A Eric Woerth enfin, aux manettes des comptes publics, le discours de l'orthodoxie budgétaire appliqué à la sphère sociale (cinq milliards d'euros d'économies réclamées à la Sécu à partir de 2009 sur la gestion du système, le médicament…).
Cet équilibre risque d'être mis à rude épreuve avec le passage des orientations aux mesures concrètes. Un propos général sur l'évolution du panier de soins est moins corrosif qu'une déclaration précise, fût-elle mesurée, sur le déremboursement des lunettes qui alerte aussitôt les mutuelles, les assurés, les professionnels de la vision…
La réforme de la santé, mission impossible ?
L'économiste de la santé, Claude Le Pen, ne sous-estime pas les difficultés. «C'est le secteur le plus difficile à réformer car on part d'un haut niveau d'avantages sociaux et de prestations. Toute réforme dans ce domaine, pour les gens, signifie forcément un repli, du “moins bien”, quelque chose de douloureux. Dans ce contexte, les erreurs de communication sont fréquentes: le mot “déremboursement” est devenu tabou. En l'occurrence, la ministre aurait pu présenter les choses différemment, par exemple: je vais demander à la CNAM et aux mutuelles de discuter pour renforcer la prise en charge des dépenses d'optique…»
Cartouche brûlée.
Comment s'y prendre ?
Pour Frédéric Van Roekeghem, directeur général de l'assurance-maladie, invité récemment à tirer le bilan de la réforme de 2004 (« le Quotidien » du 17 avril), le débat qui va s'ouvrir sur le périmètre de la solidarité nationale est d'abord «politique». Une façon de prévenir que le gouvernement devra assumer ses responsabilités même si, précise-t-il, cette discussion «doit avoir lieu avec les complémentaires».

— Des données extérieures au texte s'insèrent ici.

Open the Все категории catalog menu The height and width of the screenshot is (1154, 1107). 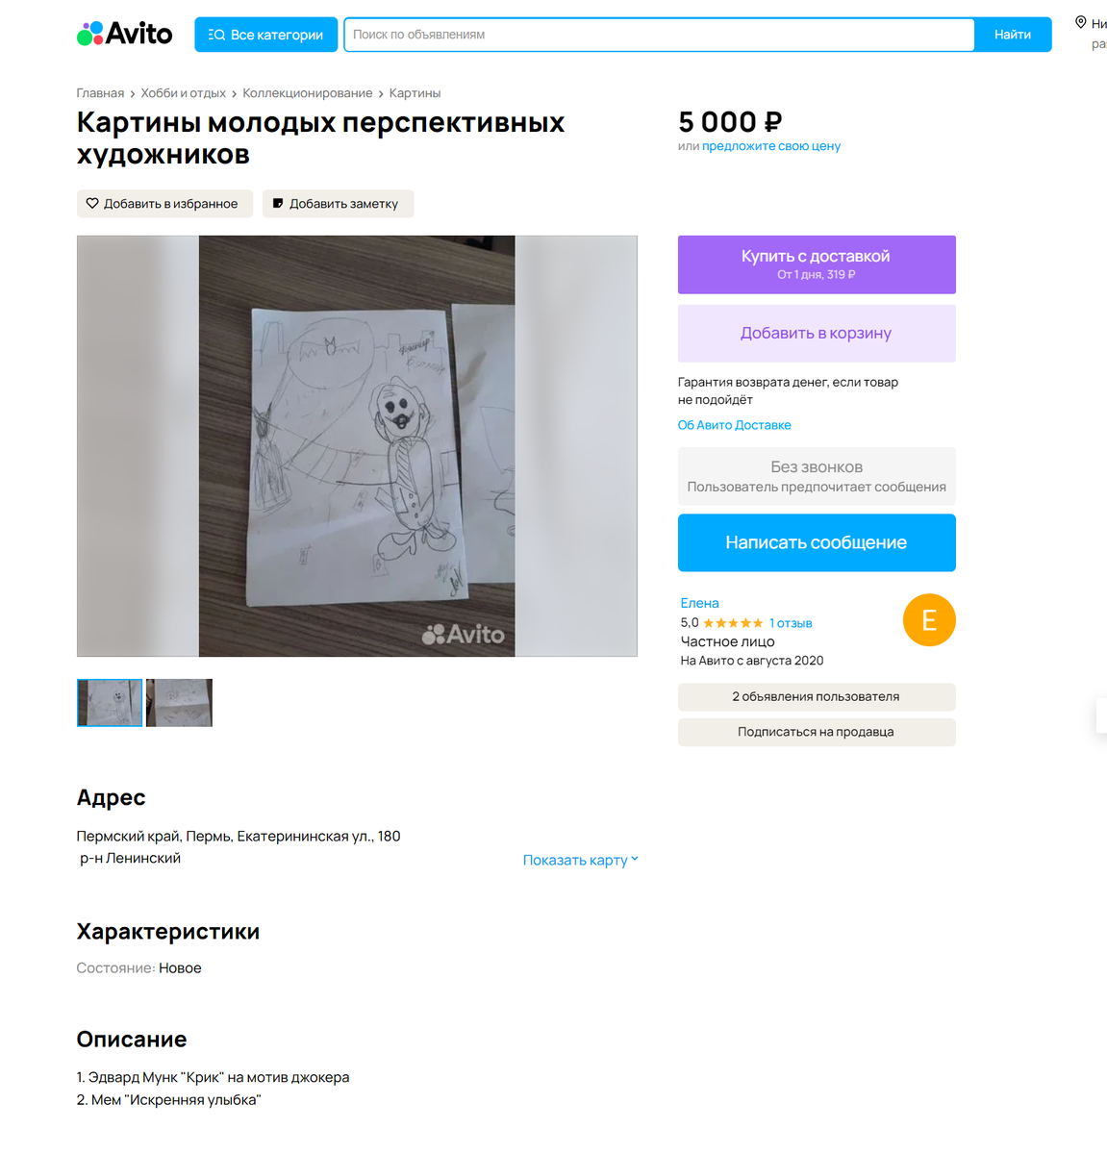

Roselyne Bachelot a déjà assuré qu'elle allait entamer la concertation avec les acteurs concernés. Mais du côté de la Mutualité française, on n'est pas loin de penser que la « sortie » ministérielle mal contrôlée sur l'optique a brûlé une cartouche. «Nous sommes prêts à travailler discrètement, sérieusement, sur le fond, explique-t-on dans l'entourage du président de la FNMF Jean-Pierre Davant. Mais il est impossible de ne pas réagir lorsqu'on est mis devant le fait accompli ou sur le banc des accusés [Roselyne Bachelot a évoqué la hausse de la marge bénéficiaire des complémentaires depuis quatre ans, NDLR]. Un tel coup de tabac pour 170millions, c'est bizarre et ça risque surtout de compliquer une négociation sereine.»
Un sondage récent, publié dans « le Monde » daté du 19 avril, devrait alerter le ministère de la Santé. Interrogés sur le «degré d'urgence pour réformer» tel ou tel domaine (on ne parle pas ici du contenu des changements), les Français classent l'assurance-maladie… au sixième rang seulement de leurs priorités de réforme, loin derrière le logement social ou les retraites, mais aussi les aides sociales, l'éducation nationale et l'ANPE. Une façon de dire que le système actuel leur convient ? Pas si simple : deux tiers des Français (67 %) jugent quand même «urgent» de réformer l'assurance-maladie. Un point d'appui ?
(1) Sondage TNS-SOFRES effectué les 9 et 10 avril 2008 auprès de 1 000 personnes (méthode des quotas).